Akan tetapi, pada suhu ini ikatan hidrogen yang secara alami terbentuk di antara ujung-ujung lengket akan menjadi tidak stabil dan kerusakan akibat panas akan terjadi pada tempat ikatan tersebut. Oleh karena itu, ligasi biasanya dilakukan pada suhu antara 4 dan 15ºC dengan waktu inkubasi (reaksi) yang diperpanjang (sering kali hingga semalam).

Pada reaksi ligasi antara fragmenfragmen DNA genomik dan DNA vektor, khususnya plasmid, dapat terjadi peristiwa religasi atau ligasi sendiri sehingga plasmid yang telah dilinierkan dengan enzim restriksi akan menjadi plasmid sirkuler kembali. Hal ini jelas akan menurunkan efisiensi ligasi.

Untuk meningkatkan efisiensi ligasi dapat dilakukan beberapa cara, antara lain penggunaan DNA dengan konsentrasi tinggi (lebih dari 100µg/ml), perlakuan dengan enzim alkalin fosfatase untuk menghilangkan gugus fosfat dari ujung pada molekul DNA yang telah terpotong, serta pemberian molekul linker, molekul adaptor, atau penambahan enzim deoksinukleotidil transferase untuk menyintesis untai tunggal homopolimerik.

Ligasi berhasil bila kedua ujung yang akan disambungkan berkomplemen. Kecocokan yang sangat spesifik dibutuhkan bila fragmen DNA yang akan disambungkan mempunyai ujung tidak rata (sticky end), karena penyambungannya harus mengikuti kaidah Chargaff, yaitu T berpasangan dengan A dan G berpasangan dengan C.

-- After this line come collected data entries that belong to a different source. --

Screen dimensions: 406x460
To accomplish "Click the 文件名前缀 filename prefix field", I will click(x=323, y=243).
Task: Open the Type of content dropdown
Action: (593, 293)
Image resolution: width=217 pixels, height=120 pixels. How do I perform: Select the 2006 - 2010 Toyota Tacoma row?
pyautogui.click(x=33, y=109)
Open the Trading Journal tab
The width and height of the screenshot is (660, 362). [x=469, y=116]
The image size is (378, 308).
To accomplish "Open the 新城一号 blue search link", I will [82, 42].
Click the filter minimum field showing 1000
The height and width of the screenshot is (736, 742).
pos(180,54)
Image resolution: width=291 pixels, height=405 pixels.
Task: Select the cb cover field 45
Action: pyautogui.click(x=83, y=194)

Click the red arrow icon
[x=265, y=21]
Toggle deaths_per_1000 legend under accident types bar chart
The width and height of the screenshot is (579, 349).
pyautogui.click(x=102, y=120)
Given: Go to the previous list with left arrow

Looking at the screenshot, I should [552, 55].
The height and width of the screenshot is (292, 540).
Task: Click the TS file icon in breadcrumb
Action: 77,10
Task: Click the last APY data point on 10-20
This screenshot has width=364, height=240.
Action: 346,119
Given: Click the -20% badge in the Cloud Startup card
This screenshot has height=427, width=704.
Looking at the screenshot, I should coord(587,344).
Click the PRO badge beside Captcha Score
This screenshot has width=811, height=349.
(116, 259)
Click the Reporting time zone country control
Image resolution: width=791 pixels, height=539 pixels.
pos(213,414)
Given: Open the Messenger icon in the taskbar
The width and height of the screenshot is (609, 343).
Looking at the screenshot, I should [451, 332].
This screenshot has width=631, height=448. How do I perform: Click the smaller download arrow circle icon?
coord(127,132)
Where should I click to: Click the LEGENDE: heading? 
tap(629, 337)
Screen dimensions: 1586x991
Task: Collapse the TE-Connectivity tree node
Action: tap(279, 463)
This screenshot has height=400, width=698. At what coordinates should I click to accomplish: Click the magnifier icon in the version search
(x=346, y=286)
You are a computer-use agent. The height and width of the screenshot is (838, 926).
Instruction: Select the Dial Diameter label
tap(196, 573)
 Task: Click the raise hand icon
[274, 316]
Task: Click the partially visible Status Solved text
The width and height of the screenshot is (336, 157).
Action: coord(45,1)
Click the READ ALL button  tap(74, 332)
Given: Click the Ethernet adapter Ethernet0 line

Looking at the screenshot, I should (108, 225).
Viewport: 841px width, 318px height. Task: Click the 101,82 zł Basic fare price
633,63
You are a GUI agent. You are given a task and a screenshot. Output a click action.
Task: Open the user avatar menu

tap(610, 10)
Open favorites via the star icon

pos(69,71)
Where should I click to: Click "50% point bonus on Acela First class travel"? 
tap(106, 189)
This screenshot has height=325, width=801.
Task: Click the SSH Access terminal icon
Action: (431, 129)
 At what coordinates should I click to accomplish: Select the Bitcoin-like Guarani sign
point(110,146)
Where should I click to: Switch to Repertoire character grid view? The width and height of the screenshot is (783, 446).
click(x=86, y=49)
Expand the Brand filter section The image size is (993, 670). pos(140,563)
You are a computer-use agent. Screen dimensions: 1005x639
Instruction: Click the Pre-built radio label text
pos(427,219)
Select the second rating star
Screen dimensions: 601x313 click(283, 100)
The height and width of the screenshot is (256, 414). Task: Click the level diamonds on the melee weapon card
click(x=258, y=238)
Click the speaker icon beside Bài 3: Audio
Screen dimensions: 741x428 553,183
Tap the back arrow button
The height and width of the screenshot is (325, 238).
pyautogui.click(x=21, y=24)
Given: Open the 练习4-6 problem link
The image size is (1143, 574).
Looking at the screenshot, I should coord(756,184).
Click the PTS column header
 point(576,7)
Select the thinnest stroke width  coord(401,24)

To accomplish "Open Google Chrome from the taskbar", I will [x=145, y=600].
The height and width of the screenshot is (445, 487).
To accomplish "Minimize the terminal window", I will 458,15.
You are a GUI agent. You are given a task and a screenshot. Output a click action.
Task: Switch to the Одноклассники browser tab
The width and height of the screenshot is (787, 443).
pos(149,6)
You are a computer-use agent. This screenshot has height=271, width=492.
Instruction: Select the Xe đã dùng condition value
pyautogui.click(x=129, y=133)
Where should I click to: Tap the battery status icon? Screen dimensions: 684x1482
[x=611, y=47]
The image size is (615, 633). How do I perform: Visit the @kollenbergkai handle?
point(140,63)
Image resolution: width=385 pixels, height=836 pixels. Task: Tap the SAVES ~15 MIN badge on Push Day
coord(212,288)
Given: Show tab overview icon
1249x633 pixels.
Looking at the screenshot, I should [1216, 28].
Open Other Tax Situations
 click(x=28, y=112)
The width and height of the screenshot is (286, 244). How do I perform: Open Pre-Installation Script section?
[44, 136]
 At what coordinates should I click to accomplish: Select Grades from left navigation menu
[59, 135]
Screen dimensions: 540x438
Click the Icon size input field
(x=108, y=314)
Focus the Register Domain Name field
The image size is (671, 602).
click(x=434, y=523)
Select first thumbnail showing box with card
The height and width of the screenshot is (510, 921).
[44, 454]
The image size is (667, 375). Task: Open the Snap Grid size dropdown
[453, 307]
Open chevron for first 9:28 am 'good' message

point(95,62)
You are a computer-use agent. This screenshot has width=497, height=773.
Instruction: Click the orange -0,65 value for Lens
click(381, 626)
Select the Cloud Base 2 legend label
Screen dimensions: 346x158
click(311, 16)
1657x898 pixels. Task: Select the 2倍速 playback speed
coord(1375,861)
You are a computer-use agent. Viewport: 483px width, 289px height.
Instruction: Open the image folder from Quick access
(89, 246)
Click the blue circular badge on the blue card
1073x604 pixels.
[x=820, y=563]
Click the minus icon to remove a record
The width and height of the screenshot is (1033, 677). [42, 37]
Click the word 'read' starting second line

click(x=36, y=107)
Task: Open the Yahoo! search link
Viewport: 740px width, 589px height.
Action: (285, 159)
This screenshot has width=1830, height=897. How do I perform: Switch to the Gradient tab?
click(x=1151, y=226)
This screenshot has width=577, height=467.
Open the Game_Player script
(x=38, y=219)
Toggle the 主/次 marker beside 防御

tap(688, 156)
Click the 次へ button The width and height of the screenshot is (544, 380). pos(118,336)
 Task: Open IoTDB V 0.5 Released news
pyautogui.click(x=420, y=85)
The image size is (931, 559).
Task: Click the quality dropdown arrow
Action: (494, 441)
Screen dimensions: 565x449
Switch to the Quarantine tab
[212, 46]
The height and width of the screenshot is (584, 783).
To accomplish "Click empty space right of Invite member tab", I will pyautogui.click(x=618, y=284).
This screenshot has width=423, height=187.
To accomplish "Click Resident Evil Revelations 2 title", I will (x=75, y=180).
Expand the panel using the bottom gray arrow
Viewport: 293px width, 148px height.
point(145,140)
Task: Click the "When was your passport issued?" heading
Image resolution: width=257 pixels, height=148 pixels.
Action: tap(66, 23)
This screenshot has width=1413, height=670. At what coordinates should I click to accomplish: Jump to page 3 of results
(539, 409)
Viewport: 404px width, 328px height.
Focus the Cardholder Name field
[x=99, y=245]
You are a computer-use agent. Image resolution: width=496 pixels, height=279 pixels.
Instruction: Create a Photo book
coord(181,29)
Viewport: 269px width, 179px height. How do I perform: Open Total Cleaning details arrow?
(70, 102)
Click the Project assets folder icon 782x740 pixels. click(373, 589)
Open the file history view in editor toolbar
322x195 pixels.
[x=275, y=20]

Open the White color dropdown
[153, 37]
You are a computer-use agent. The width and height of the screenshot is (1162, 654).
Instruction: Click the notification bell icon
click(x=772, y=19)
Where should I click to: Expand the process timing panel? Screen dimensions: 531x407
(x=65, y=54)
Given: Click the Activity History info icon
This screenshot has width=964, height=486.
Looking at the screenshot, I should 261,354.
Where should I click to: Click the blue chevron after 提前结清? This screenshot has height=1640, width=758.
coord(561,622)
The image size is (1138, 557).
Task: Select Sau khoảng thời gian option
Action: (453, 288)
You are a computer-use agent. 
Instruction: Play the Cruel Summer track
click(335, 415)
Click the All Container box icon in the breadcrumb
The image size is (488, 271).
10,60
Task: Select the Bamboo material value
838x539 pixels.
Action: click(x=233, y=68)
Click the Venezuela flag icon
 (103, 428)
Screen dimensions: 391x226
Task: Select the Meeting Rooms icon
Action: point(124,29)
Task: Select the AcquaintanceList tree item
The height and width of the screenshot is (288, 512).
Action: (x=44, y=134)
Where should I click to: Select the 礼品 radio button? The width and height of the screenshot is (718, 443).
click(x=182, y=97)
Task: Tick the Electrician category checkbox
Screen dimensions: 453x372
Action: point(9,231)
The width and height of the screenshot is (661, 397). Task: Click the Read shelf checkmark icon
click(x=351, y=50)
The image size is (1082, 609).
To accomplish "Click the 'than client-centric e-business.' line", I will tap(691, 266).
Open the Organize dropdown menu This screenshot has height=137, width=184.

Sedangkan fragmen DNA yang mempunyai ujung rata (blunt end) dapat disambungkan dengan sembarang fragmen DNA lain yang berujung rata. Oleh karena itu untuk mengklon suatu fragmen DNA yang spesifik menggunakan ujung tidak rata sedangkan pengklonan DNA yang tidak memerlukan spesifikasi tertentu menggunakan ujung rata.